OmniAuth MPASSid (SAML 2.0)
This is an unofficial OmniAuth strategy for authenticating with the MPASSid
identification service used by comprehensive schools and secondary education
facilities in Finland. This gem is mostly a configuration wrapper around
omniauth-saml which uses
ruby-saml for SAML 2.0 based
authentication implementation with identity providers, such as MPASSid.
The gem can be used to hook Ruby/Rails applications to the MPASSid identification service. It does not provide any strong authorization features out of the box, as it does not know anything about the application users, but those can be implemented using this gem and the data provided by the MPASSid identification responses.
The gem has been developed by Mainio Tech.
The development has been sponsored by the City of Helsinki.
The MPASSid service is owned by the Ministry of the Education and Culture in Finland and operated by CSC - Tieteen tietotekniikan keskus Oy. Neither of these parties are related to this gem in any way, nor do they provide technical support for it. Please contact the gem maintainers in case you find any issues with it.
Preparation
In order to start using the MPASSid authentication endpoints, you will need to send a join request to the MPASSid operator for them to configure the identity provider server for your service. Please refer to the MPASSid documentation on how to join the service:
https://wiki.eduuni.fi/display/CSCMPASSID/Testipalveluun+liittyminen
Follow the instructions for the SAML2 protocol.

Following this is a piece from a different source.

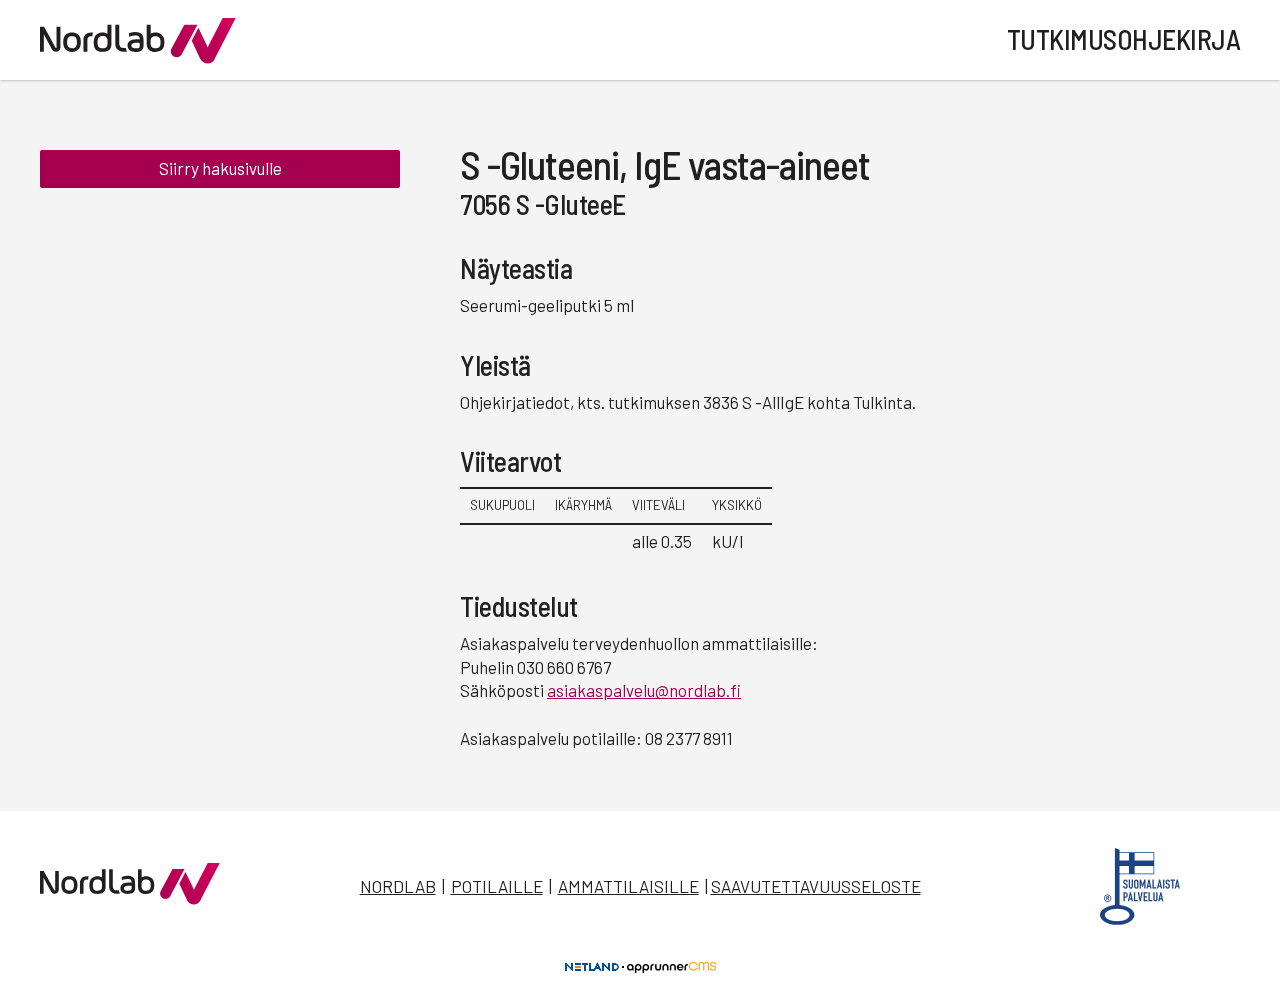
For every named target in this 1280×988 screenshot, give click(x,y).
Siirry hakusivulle (220, 168)
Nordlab (398, 886)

The details that you need to send to MPASSid are similar to the following information (apply to your service's domain) for non-Rails+Devise applications:
- SAML2 entity ID: https://www.service.fi/auth/mpassid/metadata
- Callback URL (ACS): https://www.service.fi/auth/mpassid/callback
Rails and Devise
When applying this gem to Rails and Devise, the URLs can also include a path
prefix to separate the scope of the authentication requests. For example, if
you are using a :user scope with Devise, the URLs would look like following:
- SAML2 entity ID: https://www.service.fi/users/auth/mpassid/metadata
- Callback URL (ACS): https://www.service.fi/users/auth/mpassid/callback
Installation and Configuration
This gem has been only tested and used with Rails applications using Devise, so
this installation guide only covers that part. In case you are interested to
learn how you can use this with other frameworks, please refer to the
omniauth-saml documentation and
apply it to your needs (changing the strategy name to :mpassid and strategy
class to OmniAuth::Strategies::MPASSid).
To install this gem, add the following to your Gemfile:
gem 'omniauth-mpassid'
For configuring the strategy for Devise, add the following in your
config/initializers/devise.rb file:
Devise.setup do |config|
config.omniauth :mpassid,
# The mode needs to be either :production or :test depending on which
# MPASSid enviroment you want to hook into. Please note that you will need
# to complete the preparation phases even for the test environment.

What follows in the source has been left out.